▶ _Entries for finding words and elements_
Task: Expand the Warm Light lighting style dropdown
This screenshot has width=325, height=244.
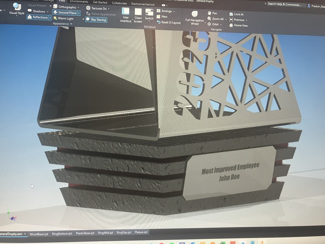Action: point(83,19)
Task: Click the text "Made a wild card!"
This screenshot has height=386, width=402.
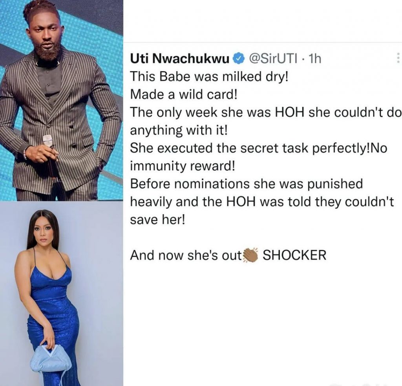Action: coord(184,95)
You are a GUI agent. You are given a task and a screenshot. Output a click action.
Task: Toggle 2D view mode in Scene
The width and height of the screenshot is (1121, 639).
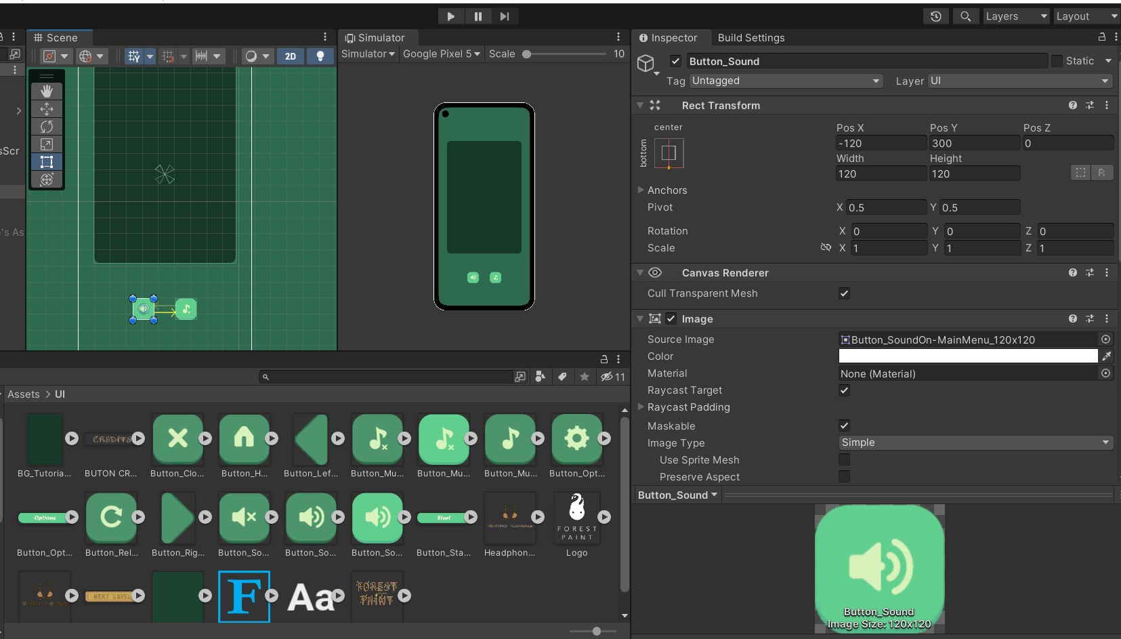coord(291,56)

▶ _REQUIREMENT_
Write out each line of the records above as a JSON list of strings, one string per line, skipping blank lines and leaving out the pictures.

▶ _REPLY_
[
  "Task: Expand the Warm Light lighting style dropdown",
  "This screenshot has width=325, height=244.",
  "Action: point(83,19)",
  "Task: Click the text \"Made a wild card!\"",
  "This screenshot has height=386, width=402.",
  "Action: coord(184,95)",
  "You are a GUI agent. You are given a task and a screenshot. Output a click action.",
  "Task: Toggle 2D view mode in Scene",
  "The width and height of the screenshot is (1121, 639).",
  "coord(291,56)"
]